The induction hall was exactly as Juno had imagined it—and nothing like he had imagined it at the same time. That was always how real things were after years spent building them in your head first.

The building itself was low and modern with reinforced materials. Like most Academy buildings, most of it was underground, with just a couple of floors above. Its white, pristine alloy walls and wide windows likely looked beautiful in the summer, contrasted against the surrounding greenery.

Exactly 112 young people filled the space, most carrying bags or other items from home. Most of them, the ones that weren't Legacies, were extremely excited to not only have survived their First Nightmare but also be in the halls of the NSQC Academy. The Legacies stood at the front with the composed readiness of people who had been preparing for this their entire lives.

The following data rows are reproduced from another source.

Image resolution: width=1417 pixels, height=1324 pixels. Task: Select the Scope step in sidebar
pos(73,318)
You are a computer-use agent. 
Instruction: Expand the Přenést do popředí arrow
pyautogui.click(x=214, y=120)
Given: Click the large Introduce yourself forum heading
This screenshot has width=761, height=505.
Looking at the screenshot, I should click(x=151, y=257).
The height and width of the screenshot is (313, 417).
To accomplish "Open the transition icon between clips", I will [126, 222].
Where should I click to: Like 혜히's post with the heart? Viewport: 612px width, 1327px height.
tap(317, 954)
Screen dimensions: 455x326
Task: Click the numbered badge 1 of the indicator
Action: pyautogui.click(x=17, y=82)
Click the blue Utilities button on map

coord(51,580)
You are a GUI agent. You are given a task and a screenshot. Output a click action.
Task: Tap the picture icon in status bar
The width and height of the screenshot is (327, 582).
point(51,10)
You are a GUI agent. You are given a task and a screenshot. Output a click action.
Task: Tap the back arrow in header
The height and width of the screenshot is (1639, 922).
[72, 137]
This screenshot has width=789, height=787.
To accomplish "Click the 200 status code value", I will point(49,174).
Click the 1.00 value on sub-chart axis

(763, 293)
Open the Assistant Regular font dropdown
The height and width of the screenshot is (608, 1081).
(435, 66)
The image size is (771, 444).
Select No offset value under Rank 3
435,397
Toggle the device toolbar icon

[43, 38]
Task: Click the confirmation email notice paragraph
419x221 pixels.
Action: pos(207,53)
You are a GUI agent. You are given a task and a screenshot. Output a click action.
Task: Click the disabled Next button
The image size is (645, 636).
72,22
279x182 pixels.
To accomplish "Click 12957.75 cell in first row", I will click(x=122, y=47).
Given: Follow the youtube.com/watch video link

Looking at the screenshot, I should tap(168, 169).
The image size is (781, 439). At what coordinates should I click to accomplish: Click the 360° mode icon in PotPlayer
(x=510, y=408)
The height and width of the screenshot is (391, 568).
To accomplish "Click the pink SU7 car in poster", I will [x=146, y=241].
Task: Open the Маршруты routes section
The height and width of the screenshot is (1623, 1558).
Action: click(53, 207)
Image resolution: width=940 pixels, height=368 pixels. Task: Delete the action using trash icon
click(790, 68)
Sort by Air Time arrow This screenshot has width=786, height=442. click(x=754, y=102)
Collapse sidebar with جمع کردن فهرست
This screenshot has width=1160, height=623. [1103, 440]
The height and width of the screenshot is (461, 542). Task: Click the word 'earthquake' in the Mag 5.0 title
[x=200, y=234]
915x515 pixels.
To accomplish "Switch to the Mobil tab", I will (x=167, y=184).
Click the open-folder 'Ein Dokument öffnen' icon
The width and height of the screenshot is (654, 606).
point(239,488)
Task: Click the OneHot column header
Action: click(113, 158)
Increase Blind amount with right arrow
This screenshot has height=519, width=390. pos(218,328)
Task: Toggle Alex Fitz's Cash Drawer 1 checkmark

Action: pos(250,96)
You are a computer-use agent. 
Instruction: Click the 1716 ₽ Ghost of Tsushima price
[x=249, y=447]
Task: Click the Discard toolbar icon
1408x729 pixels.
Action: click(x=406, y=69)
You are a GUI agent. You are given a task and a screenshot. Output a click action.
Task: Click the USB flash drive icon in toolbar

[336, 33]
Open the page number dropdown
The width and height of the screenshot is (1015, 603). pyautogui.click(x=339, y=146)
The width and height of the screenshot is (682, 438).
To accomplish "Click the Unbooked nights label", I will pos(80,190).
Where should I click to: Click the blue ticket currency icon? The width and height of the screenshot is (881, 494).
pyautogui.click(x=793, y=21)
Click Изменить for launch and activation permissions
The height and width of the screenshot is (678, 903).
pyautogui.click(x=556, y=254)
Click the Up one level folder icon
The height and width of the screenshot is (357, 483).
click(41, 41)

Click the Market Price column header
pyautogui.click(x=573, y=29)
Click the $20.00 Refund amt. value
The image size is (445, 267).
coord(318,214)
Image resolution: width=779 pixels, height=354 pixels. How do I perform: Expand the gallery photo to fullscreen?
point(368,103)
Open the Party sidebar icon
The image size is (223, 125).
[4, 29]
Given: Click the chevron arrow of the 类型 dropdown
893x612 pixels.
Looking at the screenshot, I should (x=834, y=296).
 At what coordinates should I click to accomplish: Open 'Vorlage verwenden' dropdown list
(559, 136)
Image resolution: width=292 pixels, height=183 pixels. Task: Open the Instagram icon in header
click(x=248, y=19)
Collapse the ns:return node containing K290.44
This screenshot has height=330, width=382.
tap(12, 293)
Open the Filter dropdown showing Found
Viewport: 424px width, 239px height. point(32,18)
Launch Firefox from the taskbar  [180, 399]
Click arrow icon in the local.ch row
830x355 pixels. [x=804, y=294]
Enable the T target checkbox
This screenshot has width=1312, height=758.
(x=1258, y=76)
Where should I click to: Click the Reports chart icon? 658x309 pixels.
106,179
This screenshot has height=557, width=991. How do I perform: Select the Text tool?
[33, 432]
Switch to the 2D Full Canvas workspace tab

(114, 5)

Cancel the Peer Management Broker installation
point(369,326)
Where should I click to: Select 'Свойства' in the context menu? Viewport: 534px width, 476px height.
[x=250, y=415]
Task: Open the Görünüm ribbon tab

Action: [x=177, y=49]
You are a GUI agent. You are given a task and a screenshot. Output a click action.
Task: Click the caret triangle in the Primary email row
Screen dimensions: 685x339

The wealthy scions clustered nearby, excited and only slightly nervous. The middle-class majority filled the rest of the space, tense and watchful. And at the edges, the outliers.

Standing side by side, Juno and Sunny said nothing for a moment.

"We look terrible," Sunny muttered, his gaze sweeping the room.

"We look interesting," Juno replied, correcting him. "There's actually not much of a difference."

Sunny gave him a look that suggested he disagreed but had decided not to pursue it.

They had approximately thirty seconds of standing peacefully before the Sleepers descended. Everyone wanted to talk. Everyone wanted to ask questions, be asked questions, and discuss nightmares, futures, and everything in between. Juno watched this happen with the comfortable awareness of someone who had been expecting it and found the reality more entertaining than the anticipation.

Sunny, as usual, began immediately and catastrophically making enemies.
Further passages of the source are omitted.